In my first jobs out of college, I was part of software internationalization teams that were completely independent from the “core” teams. The core teams created the products for the original target locale (usually the United States), and the internationalization teams created branches of that product and performed all the engineering work to put the product in other markets. The core teams rarely worried about localization or data formatting. They didn’t concerned themselves with layouts or character sets. They rarely even allowed the internationalization teams to push the updated products back into their core code base. Weekly updates to the internationalization branch were always a merge-mess.
Those environments were frustrating and tedious. The worse thing is that those environments were common throughout the software industry. That was 25+ years ago.
After a few years out of college, I dreamed that internationalization would one day become everyone’s responsibility.

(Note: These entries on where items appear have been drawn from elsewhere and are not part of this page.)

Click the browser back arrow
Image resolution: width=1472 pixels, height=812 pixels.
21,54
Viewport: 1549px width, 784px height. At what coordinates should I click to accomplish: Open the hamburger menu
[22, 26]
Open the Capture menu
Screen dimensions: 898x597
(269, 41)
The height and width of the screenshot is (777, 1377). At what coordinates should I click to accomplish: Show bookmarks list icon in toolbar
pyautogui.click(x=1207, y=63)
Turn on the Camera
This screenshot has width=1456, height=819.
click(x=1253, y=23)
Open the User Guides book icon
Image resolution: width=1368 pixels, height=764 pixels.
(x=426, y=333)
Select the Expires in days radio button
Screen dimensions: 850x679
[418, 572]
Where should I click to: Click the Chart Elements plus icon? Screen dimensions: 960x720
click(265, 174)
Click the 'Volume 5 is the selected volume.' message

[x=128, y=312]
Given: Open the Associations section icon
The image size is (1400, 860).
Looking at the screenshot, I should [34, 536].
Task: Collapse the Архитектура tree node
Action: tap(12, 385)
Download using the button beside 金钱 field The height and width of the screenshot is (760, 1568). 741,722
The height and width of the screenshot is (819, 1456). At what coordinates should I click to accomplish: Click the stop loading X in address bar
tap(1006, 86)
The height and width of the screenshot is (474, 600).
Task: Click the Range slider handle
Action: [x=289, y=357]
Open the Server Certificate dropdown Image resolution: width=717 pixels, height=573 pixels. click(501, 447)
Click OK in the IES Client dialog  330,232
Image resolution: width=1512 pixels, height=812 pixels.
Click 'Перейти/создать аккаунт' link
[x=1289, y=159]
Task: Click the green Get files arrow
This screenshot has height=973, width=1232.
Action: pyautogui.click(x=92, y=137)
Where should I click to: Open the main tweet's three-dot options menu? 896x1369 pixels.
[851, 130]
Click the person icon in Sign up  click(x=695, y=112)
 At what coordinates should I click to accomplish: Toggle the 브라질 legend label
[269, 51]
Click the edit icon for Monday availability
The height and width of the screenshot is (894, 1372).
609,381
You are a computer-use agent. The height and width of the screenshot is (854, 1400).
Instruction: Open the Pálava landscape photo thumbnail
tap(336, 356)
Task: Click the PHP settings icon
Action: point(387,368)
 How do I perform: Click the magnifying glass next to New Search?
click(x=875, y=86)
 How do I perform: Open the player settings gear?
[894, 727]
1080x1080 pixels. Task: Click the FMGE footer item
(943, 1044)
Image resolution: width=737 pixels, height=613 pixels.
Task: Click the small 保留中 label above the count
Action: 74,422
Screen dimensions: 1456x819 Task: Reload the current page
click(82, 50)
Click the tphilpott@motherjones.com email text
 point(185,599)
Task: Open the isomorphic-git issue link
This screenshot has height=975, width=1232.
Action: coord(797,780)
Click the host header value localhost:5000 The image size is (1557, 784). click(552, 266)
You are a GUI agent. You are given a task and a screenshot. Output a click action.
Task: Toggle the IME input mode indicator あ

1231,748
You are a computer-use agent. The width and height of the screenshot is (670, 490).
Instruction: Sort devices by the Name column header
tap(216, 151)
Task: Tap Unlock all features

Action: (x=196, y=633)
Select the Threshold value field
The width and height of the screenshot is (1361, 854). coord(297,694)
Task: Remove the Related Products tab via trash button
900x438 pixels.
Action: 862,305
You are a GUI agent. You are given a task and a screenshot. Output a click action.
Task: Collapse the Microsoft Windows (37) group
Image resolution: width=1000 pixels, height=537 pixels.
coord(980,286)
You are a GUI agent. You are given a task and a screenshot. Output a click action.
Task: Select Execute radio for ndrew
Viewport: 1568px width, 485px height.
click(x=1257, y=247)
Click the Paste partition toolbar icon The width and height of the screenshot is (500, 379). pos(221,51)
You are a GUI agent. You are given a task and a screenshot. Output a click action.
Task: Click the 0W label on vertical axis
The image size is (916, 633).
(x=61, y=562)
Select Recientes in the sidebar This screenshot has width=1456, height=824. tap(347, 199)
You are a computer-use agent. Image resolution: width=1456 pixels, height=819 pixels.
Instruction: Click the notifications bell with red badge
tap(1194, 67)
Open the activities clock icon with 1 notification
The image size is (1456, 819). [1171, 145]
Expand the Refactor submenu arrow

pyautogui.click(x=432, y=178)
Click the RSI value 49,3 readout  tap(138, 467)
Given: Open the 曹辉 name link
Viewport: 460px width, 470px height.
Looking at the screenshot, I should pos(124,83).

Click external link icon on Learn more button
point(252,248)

I had hope that core product teams would take on internationalization work on their own and that my job as an internationalization engineer would eventually become obsolete. After more than two decades, the situation is better but not perfect.
After all this time, internationalization engineers are still required. I still find dedicated internationalization teams. The biggest improvement, however, is that core teams welcome code updates back into the core product repositories, and some teams even attempt to follow best practices. In the best cases, the internationalization teams provide globalization tools, best practice guidelines, and educational support. However, in most cases the internationalization teams still come in after all the core feature work is finished and retrofit existing code to be internationally-aware. This is almost always error-prone and expensive.
The ideal development environment is one in which internationalization is everyone’s responsibility. Retrofitting a product is simply not the best approach to add cultural awareness and localizability to products. It was time-consuming, expensive, and error-prone decades ago, and it still is.
Once every product and engineering team takes on the responsibility, internationalization actually becomes easier. Once the tasks become a regular, planned part of sprint deliverables, internationalization simply works better. That is, it’s easier to manage, integrate, and implement.
The truth is simple: when internationalization is everyone’s responsibility, you can create a better product.